======== Input rows ========
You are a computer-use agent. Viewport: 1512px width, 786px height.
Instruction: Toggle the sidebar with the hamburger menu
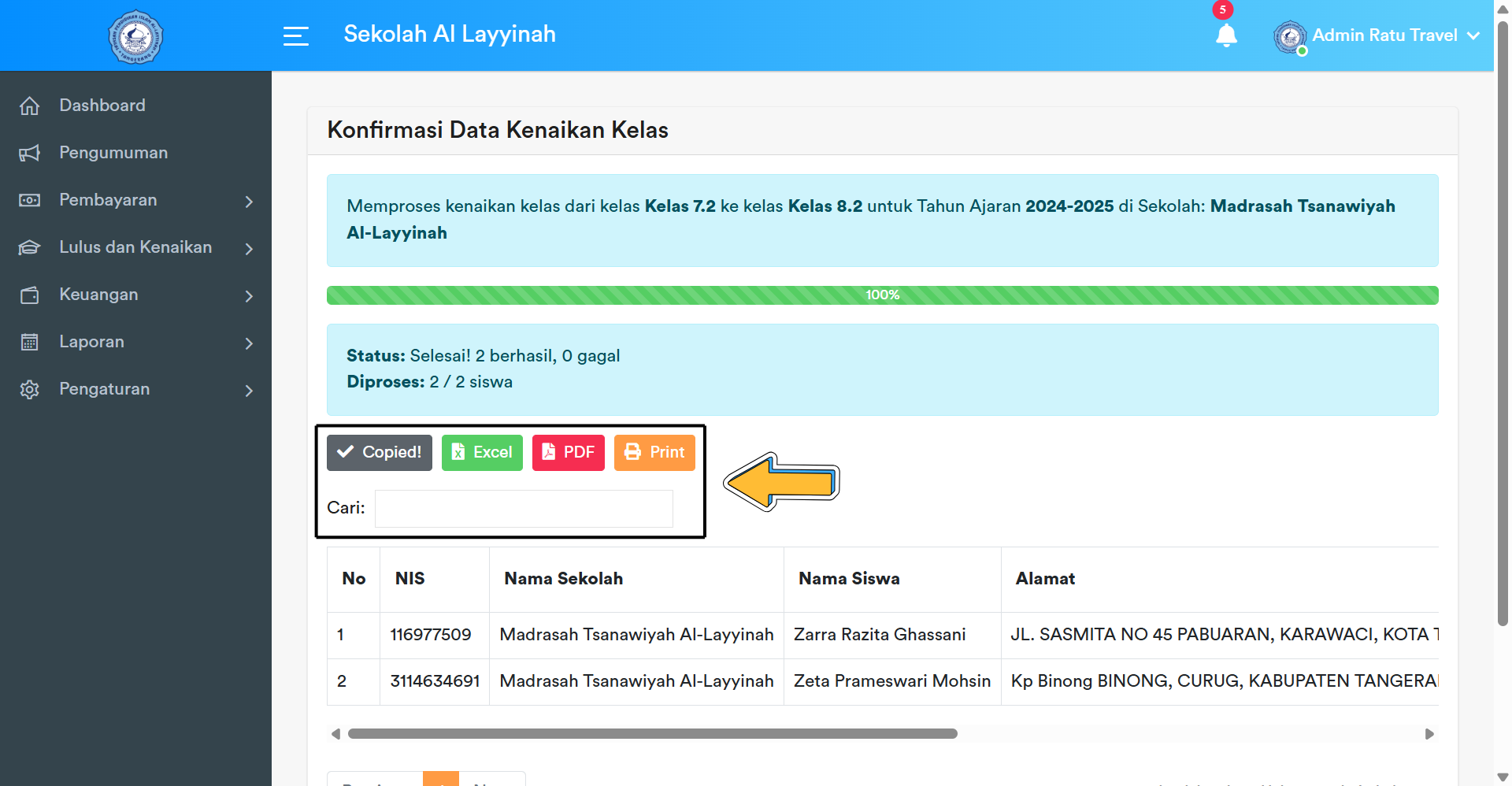[x=296, y=35]
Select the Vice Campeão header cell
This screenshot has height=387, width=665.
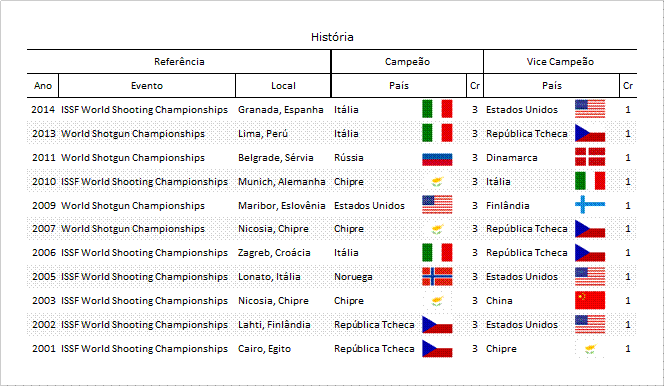(x=560, y=62)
========
• [To be done] Can you retype the listing above word for word, leaving out the pictures?

• [Task result]
You are a computer-use agent. Viewport: 1512px width, 786px height.
Instruction: Toggle the sidebar with the hamburger menu
[x=296, y=35]
Select the Vice Campeão header cell
This screenshot has height=387, width=665.
(x=560, y=62)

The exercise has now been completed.